Story last updated at 6/23/2010 - 6:22 pm
Years ago when I first moved to Wrangell, I was unfamiliar with a plant known as nettle and merrily roamed around waist-deep in a large patch of it behind my apartment one day. My bare arms brushed against its leaves as I took my time flipping through the pages of a plant book. Eventually, with no luck at identification, I retreated to the cool shade of the house.
About an hour later, I was alarmed to discover my arms were itching and stinging, a frightening predicament until I made the connection to my outing. Nettle can inject irritating compounds into bare skin. Luckily the rash dissipated in a few hours but lesson learned, I am much more careful about rubbing shoulders with strange plants.
Another rash-producing plant, cow parsnip, grows abundantly in Southeast Alaska. A tall plant with huge leaves and hairy stalks, it often grows thickly, covering entire meadows with its innocent-looking, umbrella-shaped white flowers. Intermingled with other colorful flowers, a field of it might look like an enchanting place to explore. But no matter how enticing it looks, one must not succumb to impulsively hopping and skipping through a field of blossoming cow parsnip while scantily dressed, unless willing to risk severe, blistering dermatitis.
As I understand it, the sap and outer hairs of cow parsnip contain a chemical which causes sensitivity to light and a sort of sunburn including redness and blistering that can be quite serious. A friend recently confided how she had learned the hard way about cow parsnip after using her Alaskan lawn mower, the weed wacker, to level her yard one hot day in sandals, cutoffs and a halter top.
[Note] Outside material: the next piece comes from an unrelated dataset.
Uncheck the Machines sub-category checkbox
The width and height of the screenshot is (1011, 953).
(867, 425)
It wasn't until the next day that symptoms appeared in the form of a painful, stinging rash with blisters.
Other distressful stories from hikers in shorts can attest to the possible insidious consequences of contact with cow parsnip although it varies with individual sensitivity.
Inhaling smoke from burning cow parsnip can be even more dangerous due to the potential for internal blisters. Children should be warned not to pick this pretty flower or toss it on a campfire.
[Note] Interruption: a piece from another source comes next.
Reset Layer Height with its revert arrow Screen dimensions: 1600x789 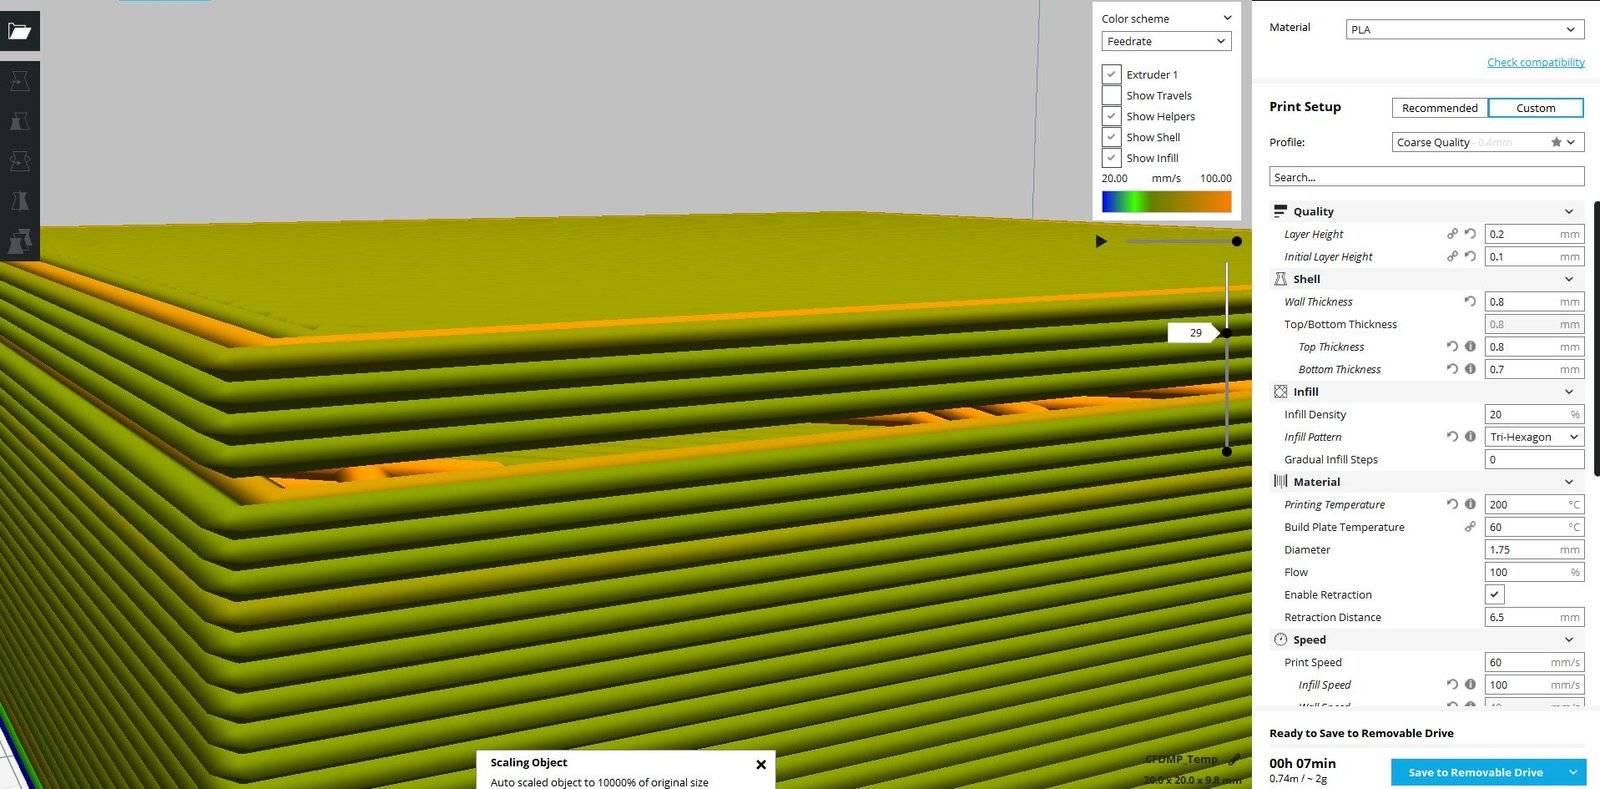(1470, 234)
Devil's club, often reaching ten feet tall, has very large, thorny leaves and formidable, spiky stems. Most of us have made the mistake of brushing against or even accidentally grabbing the prickly leaves or stems, a miscalculation that leads to days of nursing tiny, festering splinters. The striking, red berries contain a toxin and are not edible for people.
Several other plants are very deadly if ingested, such as the beautiful false hellebore with its drooping clusters of greenish-white flowers. Growing quickly to over five feet tall, it is an impressive plant, but best left untouched since handling can cause severe itching and all parts of the plant are toxic. I usually find areas of it along rivers.
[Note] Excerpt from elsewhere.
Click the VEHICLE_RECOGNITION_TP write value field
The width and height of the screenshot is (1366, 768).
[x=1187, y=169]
Monkshood (or wolfbane) is a gorgeous deadly plant with blue-purple flowers which contains the alkaloid aconitine of which three grains of the root can apparently kill a large human. It has made itself useful since ancient times by providing poison for spear tips and rats.
Baneberry, which offers up extremely shiny red or white berries with tiny black dots on one end is reportedly the only deadly poisonous berry that is native to Alaska. It is quite noticeably different from red huckleberries and should be easy to identify with a good plant book.
These and other poisonous plants around Southeast Alaska are not often a problem because most people don't want to eat bitter, unidentified plants, but it doesn't hurt to familiarize yourself in case a pet or child is messing around with a strange plant or you find yourself forced to forage for survival.
I, for one, can do without itching and rashes - the bugs are bad enough!